Außerdem würde Ihre Strategie nicht den gesamten gpdA- Promoter ersetzen , falls Sie danach streben. Vielleicht möchten Sie sich auf ihre Arbeit beziehen, wo aus Abb. 1 hervorgeht, dass die Promoterregion viel länger ist als die Region zwischen SalI und SmaI:

Abb. 1. von Crespo-Sempere et al.  (2011)

Ich schätze Ihre punktgenauen Antworten zur synthetischen Biologie! Möchten Sie den Vorschlag für eine dedizierte SynBio StackExchange-Site unterstützen? area51.stackexchange.com/proposals/125068/synthetic-biology
Danke @jakebeal, aber ich bin der bescheidenen Meinung, dass Fragen der synthetischen Biologie Teil der SE-Biologie bleiben sollten. :)

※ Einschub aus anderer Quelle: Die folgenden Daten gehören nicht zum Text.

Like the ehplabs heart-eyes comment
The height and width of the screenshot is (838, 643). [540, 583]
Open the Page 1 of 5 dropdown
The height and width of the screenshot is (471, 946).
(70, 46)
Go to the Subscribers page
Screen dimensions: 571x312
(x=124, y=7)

Ihre Antwort hat darauf hingewiesen, dass das Plasmid auf AddGene und das in der Veröffentlichung erwähnte unterschiedlich sind. Die Richtung ist umgekehrt, sie variieren um 8 bp in der Größe und die Anmerkungen stimmen nicht überein. Ich frage mich, warum das so sein könnte.
Für das, was es wert ist, bin ich selbstlernende Synbio. Es gibt keine spezialisierten Orte im Internet, an denen ich Unterstützung erhalten kann (vielleicht DIYBio-Foren?). Ich sehe Vor- und Nachteile für eine dedizierte SE, Pro: Synbio-fokussiertes Fachwissen an einen zentralen Ort bringen, Contra: Ich scheine meine Antworten bereits von SE Bio zu erhalten.
Beachten Sie, dass das, was Sie hier als Direktionalität bezeichnen, irrelevant ist: Eine Karte wird einfach als umgekehrte Ergänzung der anderen angezeigt. Zweitens können sich die Anmerkungen unterscheiden, weil die Autoren ein bestimmtes Vokabular für das Papier gewählt haben, während die Plasmidkarte, die Sie von AddGene erhalten haben, möglicherweise automatisch auf der Grundlage der DNA-Sequenz kommentiert wird (nur raten). Und ich würde dem Größenunterschied von 8 bp nicht allzu viel Aufmerksamkeit schenken.